Ever since 1923, Baltimore has had an unusual multi-member district system for choosing its City Council. Voters in each of the six districts elect three council members; the City Council president is chosen by a city-wide vote.
Over the years, attempts to change this arrangement have failed. The city is now the only subdivision in the state that has such a multi-member arrangement. It is the only big-city government in the country without single-member districts.
Referendum Question L in the Nov. 5 election asks city voters to create 18 single-member districts in place of the current six districts with three council members each.
The Sun has opposed similar proposals in the past. But as we have reviewed the composition and performance of the City Council, we have come to the conclusion that many of its problems are due to the way it is set up. Those can be corrected only if the system itself is changed.
We particularly think that single-member districts would assure proportionate representation for blacks and might even facilitate the first election of Republicans to the council in half a century.
If there is a flaw with Question L, which was put on the ballot after a successful petition drive spearheaded by the Republican Party, it is the proposed size of the council.
This has been the topic of debate among current council members (most of whom oppose Question L). Councilman Wilbur E. "Bill" Cunningham, for example, would create 11 single-member districts. Six or nine two-member districts have also been mentioned as possibilities.
These are questions that a Charter Revision Commission is currently trying to answer. The commission will finish its work in January and could recommend a switch to single-member districts. But there is no guarantee this will occur. Question L is the voters' only certain vehicle for engineering this much-needed change.
The Sun believes that Question L provides a welcome opportunity to start reforming Baltimore's City Council system and to make it more responsive to the city's varied constituencies. Each council member would represent 41,000 Baltimoreans, not the 122,000 people under the current set-up. The new districts would be smaller, more compact and give citizens far greater access and influence with their council representative.

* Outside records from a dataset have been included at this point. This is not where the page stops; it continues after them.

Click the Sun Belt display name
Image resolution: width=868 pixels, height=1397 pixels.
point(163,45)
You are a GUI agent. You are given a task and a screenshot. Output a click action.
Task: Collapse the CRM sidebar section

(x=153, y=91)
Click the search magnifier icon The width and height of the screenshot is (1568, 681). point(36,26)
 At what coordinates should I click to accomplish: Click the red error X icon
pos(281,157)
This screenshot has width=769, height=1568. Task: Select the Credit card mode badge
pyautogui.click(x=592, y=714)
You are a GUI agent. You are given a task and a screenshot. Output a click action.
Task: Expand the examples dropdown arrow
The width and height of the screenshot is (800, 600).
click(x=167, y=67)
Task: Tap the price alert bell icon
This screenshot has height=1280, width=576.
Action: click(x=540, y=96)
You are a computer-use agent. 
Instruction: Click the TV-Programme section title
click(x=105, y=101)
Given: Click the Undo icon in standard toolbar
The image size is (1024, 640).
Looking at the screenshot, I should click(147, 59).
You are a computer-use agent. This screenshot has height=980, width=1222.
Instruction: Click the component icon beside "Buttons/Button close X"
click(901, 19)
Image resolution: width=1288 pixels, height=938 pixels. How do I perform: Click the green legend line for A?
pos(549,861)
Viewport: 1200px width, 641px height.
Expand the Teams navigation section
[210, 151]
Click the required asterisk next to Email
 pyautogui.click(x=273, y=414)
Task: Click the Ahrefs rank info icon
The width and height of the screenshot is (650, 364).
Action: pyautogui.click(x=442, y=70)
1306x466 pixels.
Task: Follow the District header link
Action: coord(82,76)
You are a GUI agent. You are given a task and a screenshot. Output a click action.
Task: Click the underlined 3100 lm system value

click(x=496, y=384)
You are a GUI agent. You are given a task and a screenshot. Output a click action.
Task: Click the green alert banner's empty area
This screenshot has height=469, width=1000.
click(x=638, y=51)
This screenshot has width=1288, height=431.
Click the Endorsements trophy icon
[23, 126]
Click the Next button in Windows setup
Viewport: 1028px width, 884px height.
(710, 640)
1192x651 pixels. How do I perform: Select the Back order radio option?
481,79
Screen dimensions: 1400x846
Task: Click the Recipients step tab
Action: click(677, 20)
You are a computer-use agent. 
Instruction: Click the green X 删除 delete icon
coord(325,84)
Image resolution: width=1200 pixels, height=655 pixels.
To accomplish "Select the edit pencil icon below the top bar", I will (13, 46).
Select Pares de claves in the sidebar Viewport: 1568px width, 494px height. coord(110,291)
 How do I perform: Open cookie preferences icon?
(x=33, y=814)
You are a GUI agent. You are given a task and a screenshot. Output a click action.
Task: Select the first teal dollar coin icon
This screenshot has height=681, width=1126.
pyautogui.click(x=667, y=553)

While parochialism in single-member districts is a concern, it is a danger that can be avoided. After all, politics by definition consists of coalition-building and the development of broad agendas.
We urge voters to pull the "yes" lever on Question L a week from Tuesday. It offers a better method for selecting council members than the multi-member scheme now on the books. And if the Charter Revision Commission comes up with a superior plan next year, Baltimoreans will have ample opportunity to adopt that approach long before Question L goes into effect in 1995.